Avesta Hojjati, VP of Engineering and Head of R&D, DigiCert, on proactive steps to get out in front of coming post-quantum challenges.
We all know that digital trust is fundamental to today’s interactions and processes.
For the past few decades, we’ve depended on cryptographic solutions based on classical encryption algorithms to ensure that trust.
But new advances in quantum computing are putting these cryptographic solutions at risk. The pressure is on for organizations to prepare for a post-quantum future.
What’s behind the post-quantum threat?
We’ve all heard about the tremendous potential of quantum computers, and their ability to solve complex problems in fields like pharmaceuticals, chemical production, manufacturing and finance.
However, the downside is that they could also provide bad actors with a powerful new tool for breaking classical encryption algorithms.
What makes current algorithms susceptible to attack by quantum computers? Today’s current algorithms are mostly based on what we call factorization problems.
As a simple example, RSA is essentially based on identifying two randomly generated large prime numbers and multiplying those large prime numbers to create a much larger prime number.
For today’s existing computers, it might take many years to figure out the roots of this single large prime number and crack the encryption.

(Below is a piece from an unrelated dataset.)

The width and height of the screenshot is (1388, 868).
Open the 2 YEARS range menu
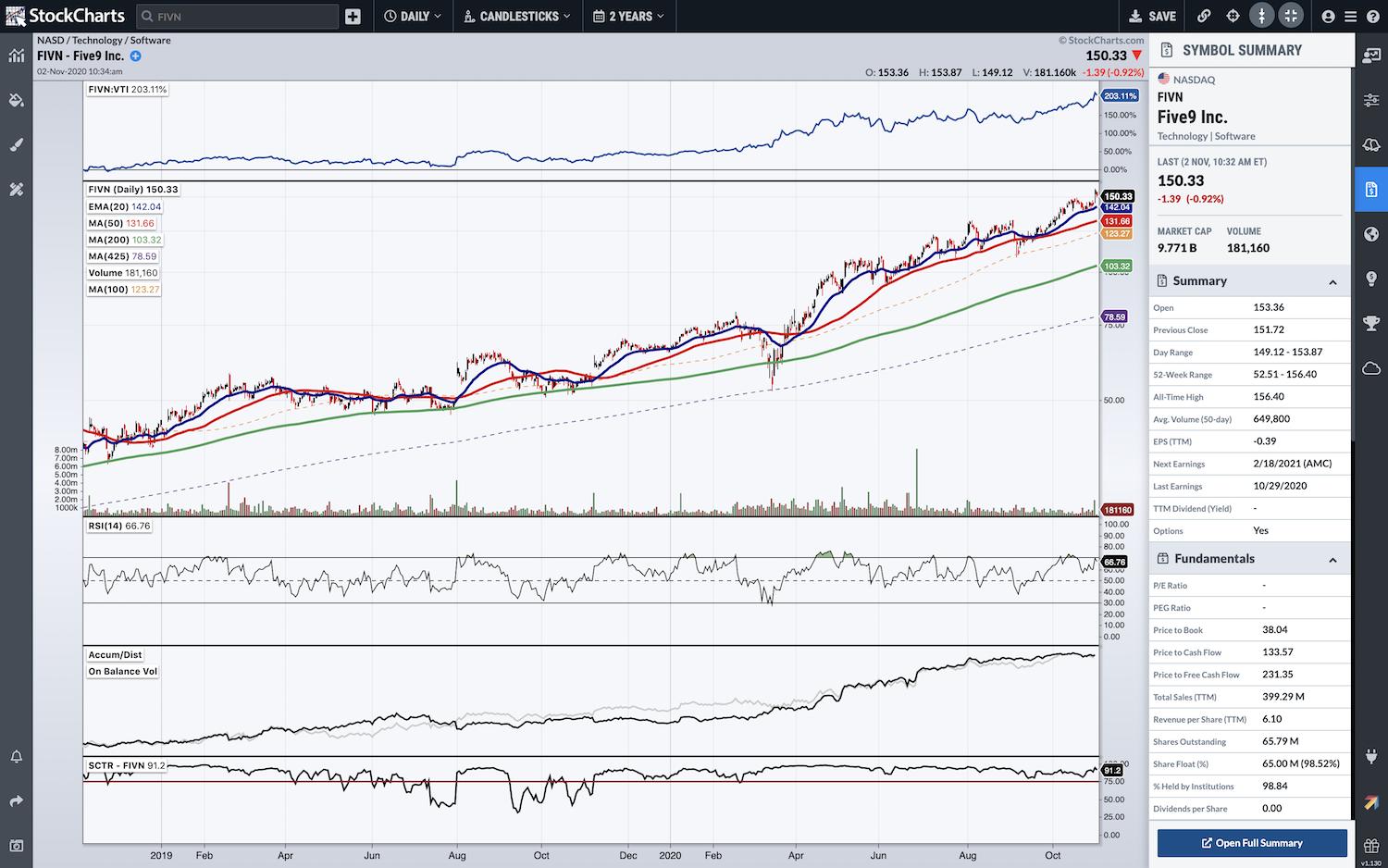(x=628, y=16)
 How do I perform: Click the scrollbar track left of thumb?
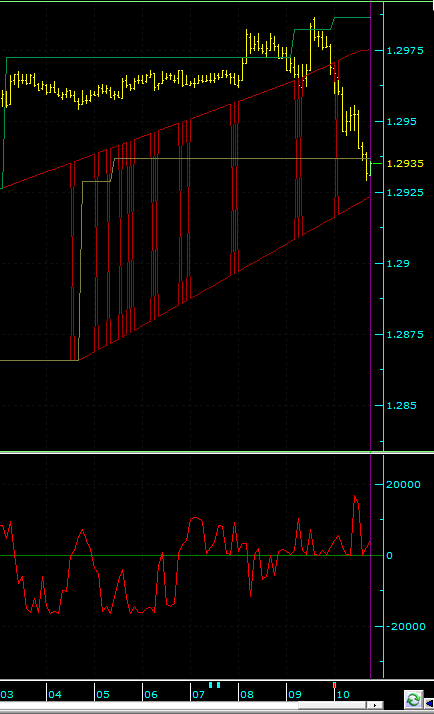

But for a quantum computer utilizing principles such as entanglement and superposition, solving this factorization problem wouldn’t take years – it could take a few days, minutes or even seconds.
Facing that kind of computing power and speed, cryptographic mainstays like RSA, ECC and AES could suddenly become vulnerable – and all the trusted digital interactions they support are put at risk.
New solutions are on the way
It’s clear that the post-quantum computing threat is real, and it’s coming up fast. According to estimates from the Cloud Security Alliance, quantum technology could be able to break cybersecurity infrastructure in just six years.
The good news is that government and industry groups are hard at work helping organizations strengthen their cryptography, so they can be prepared for attacks that may lie on the horizon.
The National Institute of Standards and Technology (NIST) has announced three algorithms to be standardized for post-quantum digital signatures. The new encryption schemes, Dilithium, Falcon and SPHINCS+, are set to be finalized this year.
These new algorithms will be key to ensuring post-quantum digital trust, but it’s still up to organizations to put them in place. Since cryptographic solutions are deeply integrated into most enterprises, elevating security presents some challenges of its own.
From a software perspective, the actual task of implementing upgrades to post-quantum algorithms is similar to the software update processes that organizations are already utilizing.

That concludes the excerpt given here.